I’m still on the oil pastels but it’s a landscape in New Zealand today.  Well kind of.  I’ve been a bit smart today and left out some rocks that weren’t adding much to the picture and added a load of grass.  I need to be a bit less reproductive in my landscapes and start making paintings rather than trying to create photographic reproductions.  Even today, there’s something in the painting that I should have left out.

One good thing about landscapes is that I can be a bit more free and easy putting down the initial drawing.  With the figure drawing, I’ve been starting by putting down a 3*4 grid of squares to help me get all the proportions and positioning right.  With this painting, I just put down some freehand outlines with an oil pastel.  Then a second outline when I wasn’t happy with the first.
I started with the sky.  I don’t like to do plain blue skies, so I put in some clouds.  They were initially sloping down from left to right but didn’t really work that way, so I changed them to slope the other way, which is my default sky colour sloping direction, to be fair.  Note also how the top left corner is a sky blue but the top right is a darker blue.  This is something I always try to do with the oil pastels.
And then the rest of the painting.  I wanted to get all the rocks right before adding the grass.  The rocks on the left  came out the way I wanted really quickly.  They look like a chess knight, which I really like.  Then I moved on to the rest of the rocks.  It took me a while to get them looking consistent (not identical – I need to think about the sunlight) with those on the left.  In particular, I wanted the red and the dark blue to show up as individual colours within the rocks.  I got there eventually.

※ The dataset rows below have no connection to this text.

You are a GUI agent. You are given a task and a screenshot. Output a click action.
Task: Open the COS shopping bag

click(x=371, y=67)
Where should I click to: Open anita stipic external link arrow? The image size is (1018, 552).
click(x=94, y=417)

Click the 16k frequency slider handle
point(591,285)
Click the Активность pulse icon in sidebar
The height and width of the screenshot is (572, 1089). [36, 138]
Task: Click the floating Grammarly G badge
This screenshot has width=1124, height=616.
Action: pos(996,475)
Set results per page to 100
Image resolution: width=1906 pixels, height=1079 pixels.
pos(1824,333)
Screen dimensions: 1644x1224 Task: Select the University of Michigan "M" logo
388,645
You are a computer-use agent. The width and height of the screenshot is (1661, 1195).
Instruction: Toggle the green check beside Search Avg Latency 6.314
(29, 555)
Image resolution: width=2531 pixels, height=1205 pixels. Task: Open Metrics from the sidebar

Finally, I added a bit of greenage, taking advantage of the wide range of greens in the 24-colour Sennelier landscape collection.  These came out well, especially after I added some yellow and white flowery dots and scraped out some grasses.
The best bits about this one are the colours in the rocks and the knight-shaped rock on the left.  The bits I like least are the clouds (edges not fluffy bough), the cave on the right (should have been left out) and the grey rocks a bit down and left from the cave (might be the first time I’ve created mud with oil pastels).  On balance, though, this feels like a success and is going up for sale.